A Queanbeyan family is pleading with the government to provide a health waiver for one member to allow her to stay in the country after her visa application was knocked back because her medical conditions were deemed to likely cost to the nation significantly.
Joey and Rizalina Jestingor and their three adult children, originally from the Philippines, have lived in the region since 2014.
After applying for new temporary visas in 2016, Home Affairs in February 2018 granted them to four family members and refused one.
Patricia, 19 and the youngest, had her application refused because her diagnosed autism, congenital blindness and retinopathy meant she was "not free from a disease or condition that would likely result in a significant cost to the Australian community in the areas of health care or community services".

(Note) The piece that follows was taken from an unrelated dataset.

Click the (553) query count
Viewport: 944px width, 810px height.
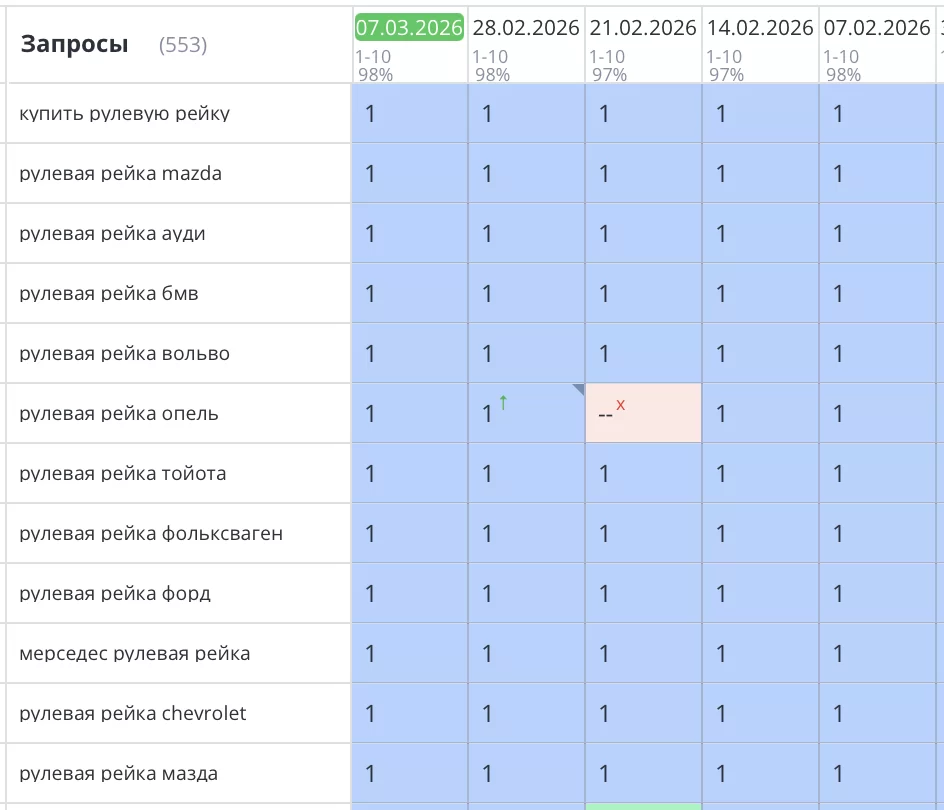point(183,45)
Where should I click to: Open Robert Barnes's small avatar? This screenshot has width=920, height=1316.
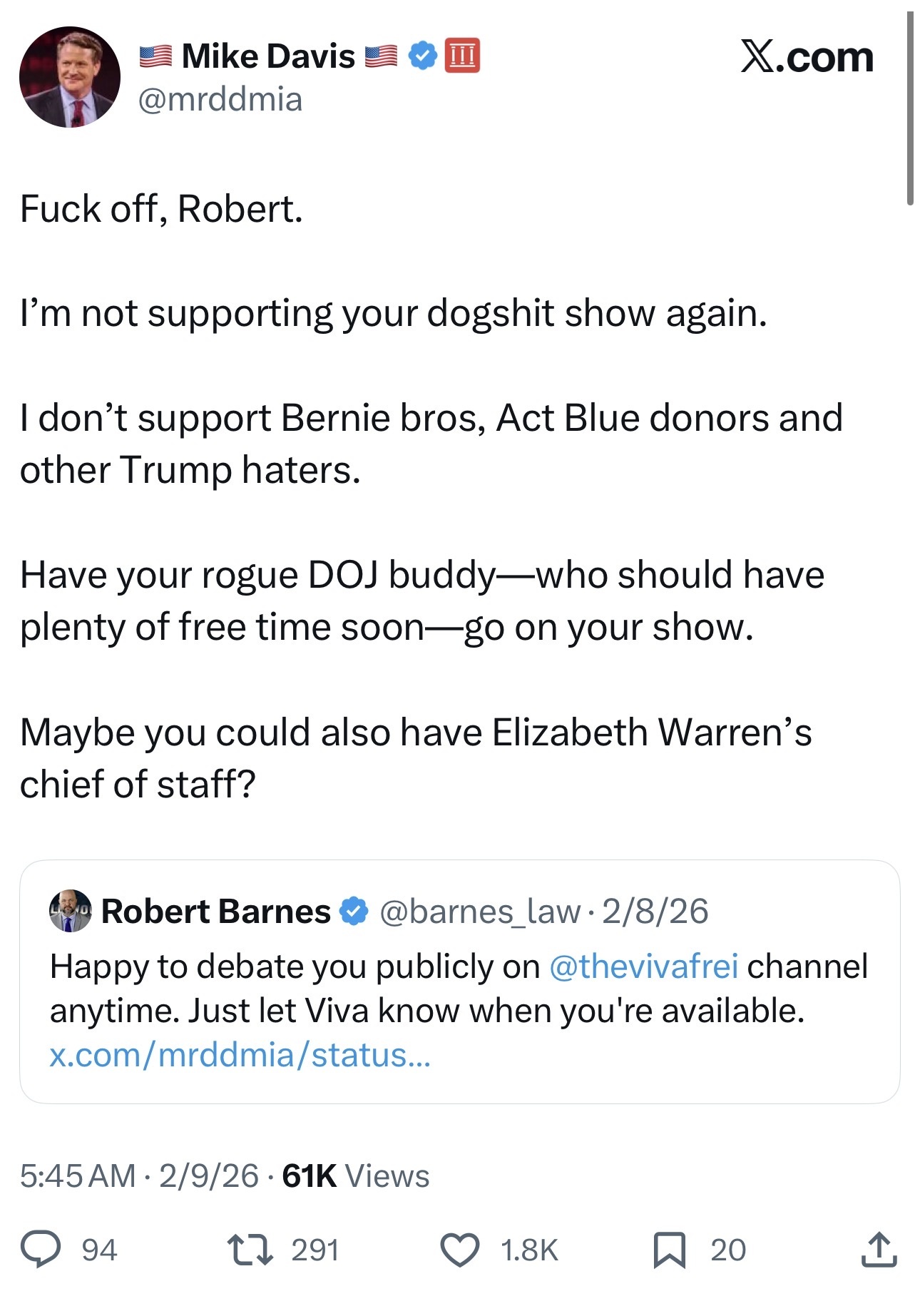click(70, 910)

The family and their lawyers have since appealed the decision through the Administrative Appeal Tribunal (AAT) and in May this year, Patricia's case was referred to Home Affairs Minister Karen Andrews for intervention.
We've really experienced a lot, Australia has provided us with many wonderful opportunities.Ysabella Jestingor
Mr Jestingor, who said he had written to various politicians including the Prime Minister, said their goal was to become citizens and had tried unsuccessfully in the past to become permanent residents.
He said their affinity for Australia and their social connections already formed, including their active roles at Hope Christian Church, Queanbeyan, meant they wanted to live in the country long term.
"We sold everything we had (in the Philippines) because we had set the goal of living here permanently," he said.
"When we started, we didn't anticipate how complex this process would be. We're pushed against the wall and we need help.
"I'm really appealing to those who can change this decision to intervene for us. We're law-abiding people, we serve our community and my kids don't cause any trouble."
Patricia's application was also refused because her father's sponsoring employer, which is Canberra Hospital as Mr Jestingor has worked there as a senior registered nurse since March of 2014, did not provide ways to meet the costs of her conditions.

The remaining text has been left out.